Terbukti, saat Pelita RAKYAT menemui Djaya Pranolo diruang kerjanya untuk mengusulkan pengajuan proposal ucapan HUT Purwakarta dan Hari Jadi Purwakarta dengan tegas ditolak. “Maaf anda tidak termasuk”, ujar Djaya. Padahal, untuk kroni kroninya proposal tersebut direalisasikan. Itulah salah satu potret pelayanan dari sekian kebobrokan kepentingan golongannya demi berbau penyimpangan.

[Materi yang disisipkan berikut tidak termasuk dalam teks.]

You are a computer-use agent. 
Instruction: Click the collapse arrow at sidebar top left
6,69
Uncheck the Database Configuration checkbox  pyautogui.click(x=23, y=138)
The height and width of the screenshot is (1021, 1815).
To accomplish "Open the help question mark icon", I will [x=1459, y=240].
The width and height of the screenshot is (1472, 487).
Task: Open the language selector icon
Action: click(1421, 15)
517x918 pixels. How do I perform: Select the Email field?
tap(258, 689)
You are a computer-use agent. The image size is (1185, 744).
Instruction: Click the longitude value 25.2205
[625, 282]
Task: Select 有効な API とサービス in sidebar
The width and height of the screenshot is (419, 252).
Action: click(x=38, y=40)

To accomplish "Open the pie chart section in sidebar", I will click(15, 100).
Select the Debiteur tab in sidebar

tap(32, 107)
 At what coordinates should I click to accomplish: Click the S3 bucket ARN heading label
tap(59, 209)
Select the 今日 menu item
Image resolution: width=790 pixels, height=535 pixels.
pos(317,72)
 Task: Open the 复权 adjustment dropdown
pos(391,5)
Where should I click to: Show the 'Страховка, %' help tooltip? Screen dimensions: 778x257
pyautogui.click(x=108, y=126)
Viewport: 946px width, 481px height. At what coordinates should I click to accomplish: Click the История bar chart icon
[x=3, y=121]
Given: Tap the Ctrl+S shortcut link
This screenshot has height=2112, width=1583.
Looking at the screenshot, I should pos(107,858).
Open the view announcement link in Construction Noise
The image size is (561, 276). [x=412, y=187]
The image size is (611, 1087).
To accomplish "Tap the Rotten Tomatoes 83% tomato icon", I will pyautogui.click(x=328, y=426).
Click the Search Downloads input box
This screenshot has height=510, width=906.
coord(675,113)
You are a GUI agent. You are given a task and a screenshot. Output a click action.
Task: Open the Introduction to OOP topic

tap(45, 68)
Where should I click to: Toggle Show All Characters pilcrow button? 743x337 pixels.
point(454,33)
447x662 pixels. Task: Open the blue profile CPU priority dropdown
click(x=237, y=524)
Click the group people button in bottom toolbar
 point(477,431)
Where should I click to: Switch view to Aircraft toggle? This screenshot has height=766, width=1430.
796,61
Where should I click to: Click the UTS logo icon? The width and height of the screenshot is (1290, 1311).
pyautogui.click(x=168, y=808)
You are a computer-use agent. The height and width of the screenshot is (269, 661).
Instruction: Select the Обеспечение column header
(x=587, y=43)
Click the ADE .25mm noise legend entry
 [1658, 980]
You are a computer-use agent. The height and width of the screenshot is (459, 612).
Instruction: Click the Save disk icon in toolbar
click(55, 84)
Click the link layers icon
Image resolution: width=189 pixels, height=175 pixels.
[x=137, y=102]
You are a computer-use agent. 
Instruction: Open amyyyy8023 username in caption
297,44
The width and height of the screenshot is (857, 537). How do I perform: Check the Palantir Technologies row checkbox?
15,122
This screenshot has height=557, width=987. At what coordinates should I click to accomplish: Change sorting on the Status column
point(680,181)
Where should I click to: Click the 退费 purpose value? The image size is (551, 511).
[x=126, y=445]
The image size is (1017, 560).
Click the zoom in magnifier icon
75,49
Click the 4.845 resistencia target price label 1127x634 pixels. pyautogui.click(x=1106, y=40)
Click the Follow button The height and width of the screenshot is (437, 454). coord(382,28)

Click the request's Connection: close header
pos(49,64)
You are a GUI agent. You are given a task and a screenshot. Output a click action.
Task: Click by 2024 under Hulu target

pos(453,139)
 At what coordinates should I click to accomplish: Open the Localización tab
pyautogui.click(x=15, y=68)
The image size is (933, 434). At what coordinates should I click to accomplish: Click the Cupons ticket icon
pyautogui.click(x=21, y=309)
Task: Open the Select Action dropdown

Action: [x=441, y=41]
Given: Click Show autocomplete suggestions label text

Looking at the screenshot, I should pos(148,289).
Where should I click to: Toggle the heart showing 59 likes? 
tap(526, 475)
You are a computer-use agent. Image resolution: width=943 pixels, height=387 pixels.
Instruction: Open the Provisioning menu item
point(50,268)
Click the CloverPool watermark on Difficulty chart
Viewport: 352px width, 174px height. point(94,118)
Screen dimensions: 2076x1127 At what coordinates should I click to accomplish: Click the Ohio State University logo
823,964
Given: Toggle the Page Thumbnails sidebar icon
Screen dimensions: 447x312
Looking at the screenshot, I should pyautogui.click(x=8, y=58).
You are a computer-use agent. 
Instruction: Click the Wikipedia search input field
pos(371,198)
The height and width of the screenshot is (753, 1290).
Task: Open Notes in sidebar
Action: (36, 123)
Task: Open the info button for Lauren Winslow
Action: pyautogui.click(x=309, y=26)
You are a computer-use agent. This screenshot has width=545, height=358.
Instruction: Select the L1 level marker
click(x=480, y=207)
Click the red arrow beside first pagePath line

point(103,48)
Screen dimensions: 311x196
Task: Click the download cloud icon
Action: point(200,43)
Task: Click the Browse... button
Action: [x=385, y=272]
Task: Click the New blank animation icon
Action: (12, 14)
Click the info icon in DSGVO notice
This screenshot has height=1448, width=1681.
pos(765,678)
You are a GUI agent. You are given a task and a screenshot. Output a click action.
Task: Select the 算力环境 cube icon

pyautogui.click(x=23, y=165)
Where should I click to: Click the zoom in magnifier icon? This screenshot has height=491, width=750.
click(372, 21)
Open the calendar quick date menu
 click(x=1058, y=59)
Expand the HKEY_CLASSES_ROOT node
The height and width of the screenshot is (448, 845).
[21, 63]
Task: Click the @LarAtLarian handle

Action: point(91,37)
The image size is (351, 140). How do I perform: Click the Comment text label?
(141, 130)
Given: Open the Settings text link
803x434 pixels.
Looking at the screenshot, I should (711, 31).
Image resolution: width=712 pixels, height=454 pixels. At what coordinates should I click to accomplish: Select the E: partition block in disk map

Maka tak mengherankan, jika dari hasil audit BPK ditemukan, atau dari Laporan Hasil Pemeriksaan (LHP) Laporan Keuangan Pemerintah Daerah (LKPD) Kabupaten Purwakarta 2010, dari enam Kabupaten/Kota di Jawa Barat, salah satunya adalah kabupaten Purwakarta yang telah ditemukan BPK ada penyimpangan sebesar Rp 28 miliar lebih.
Hal itu diketahui dari Kepala Perwakilan (Kalan) Provinsi Jabar BPK RI Slamet Kurniawan usai penyampaian LHP BPK RI atas enam LKPD Tahun Anggaran (TA) 2010 di kantor BPK Jabar, Jalan Mohamad Toha, Kota Bandung baru baru ini. Slamet menyebutkan, enam LHP tersebut dari 27 LKPD yang telah diperiksa pada semester I tahun 2011. Sementara daerah lain rencananya diberikan dalam waktu dekat ini,termasuk pelaparon untuk Pemerintah Provinsi Jabar.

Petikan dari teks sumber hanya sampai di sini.